Banning U.S. crude oil exports seems like an April Fools’ joke left over from the 1970s. The decade saw a number of big changes in the U.S. energy landscape, including the creation of the Department of Energy in 1977. After a series of booms in production dating back to the early 1900s, U.S. oil production started to decline in 1970. But the big trouble came in 1973, when OPEC proclaimed an oil embargo.
By the end of February 1974, AAA reported that 20 percent of U.S. gas stations had no fuel. Oil prices quadrupled, and the U.S. government enacted a number of measures to conserve dwindling energy supplies.
In that effort, Congress implemented a national speed limit of 55 mph via the 1974 Emergency Highway Energy Conservation Act, and fuel rationing became a part of everyday life in America. The 1975 Energy Policy and Conservation Act established a number of measures that continue to shape U.S. energy policy today, including the establishment of the Strategic Petroleum Reserve and the ban on U.S. crude oil exports.
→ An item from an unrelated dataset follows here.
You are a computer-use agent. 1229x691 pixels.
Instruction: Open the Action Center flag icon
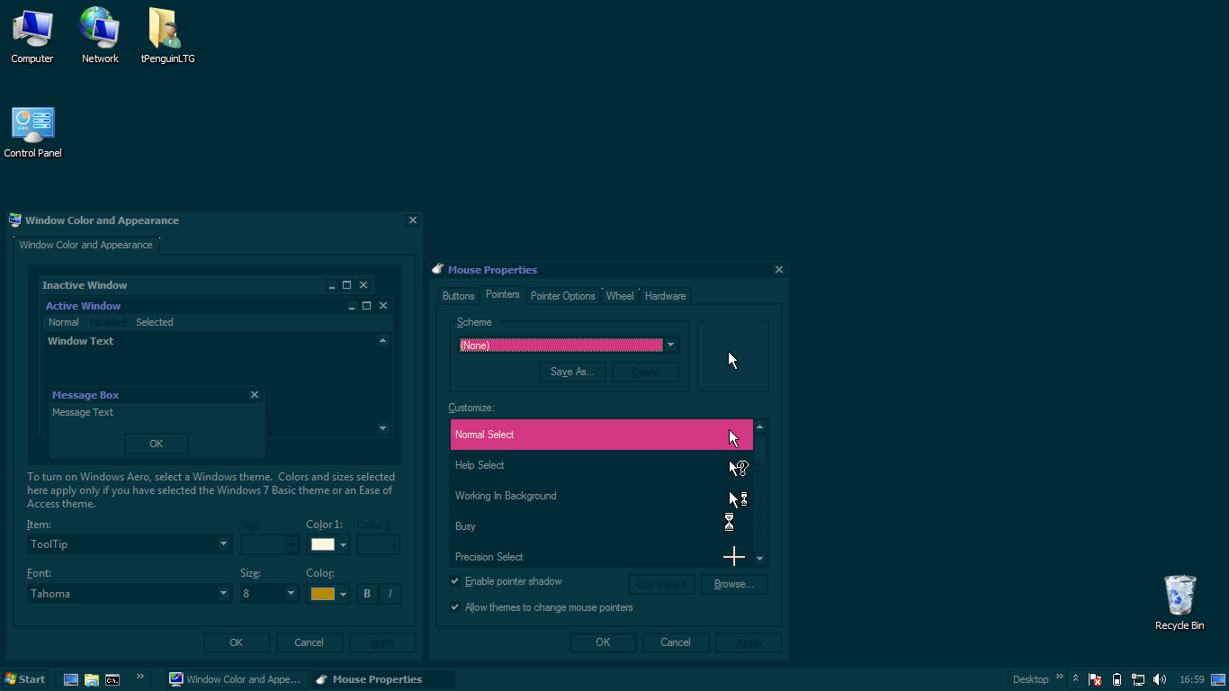(1095, 679)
While there are certain exceptions to the ban granted by the U.S. Commerce Department, the total amount of crude exported in 2014 was a mere 336,000 barrels per day (bpd), according to the U.S. Energy Information Administration. That’s out of 8.7 million bpd produced last year.
The majority of the crude produced in the United States last year came from shale formations, which contain a lighter variety than what domestic refineries are optimized to handle, according to Peter Lidiak of the American Petroleum Institute. Because this crude has no outlet, domestic storage is reaching capacity, which in turn constrains production.
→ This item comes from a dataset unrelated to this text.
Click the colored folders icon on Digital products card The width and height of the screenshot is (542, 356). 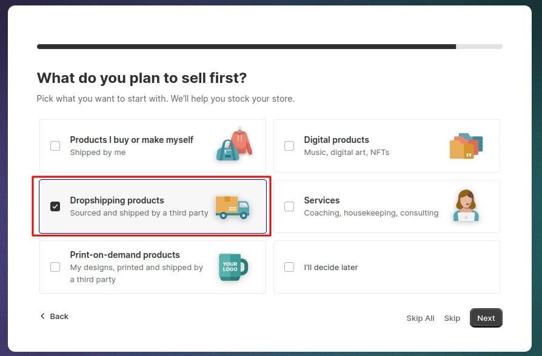coord(467,145)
Lifting the export ban would change the game.
“In a short amount of time, with the removal of the export ban, the United States could have a net export of 2 million barrels per day,” says Lidiak, adding that lifting the ban would allow U.S. producers to “put that lighter crude into the global market, but still import the heavier crude needed for refineries here.”
If exports were allowed, the United States could increase exports to about 23 percent of the crude it produces, compared to the current rate of about 4 percent exported last year. That kind of increase would continue to drive production and provide a new revenue stream for the GDP.
The increase in production would also optimize current and planned pipeline capacity and help ensure that new pipeline development continues.
Increasing oil and gas exports is also a big topic in Canada, where demand is driving the development of new projects to carry products east and west to serve new markets in Asia and Europe, as well as undeserved areas in the Provinces.
The crude oil export ban is a relic that needs to be repealed. Allowing exports just makes too much sense — not to mention cents.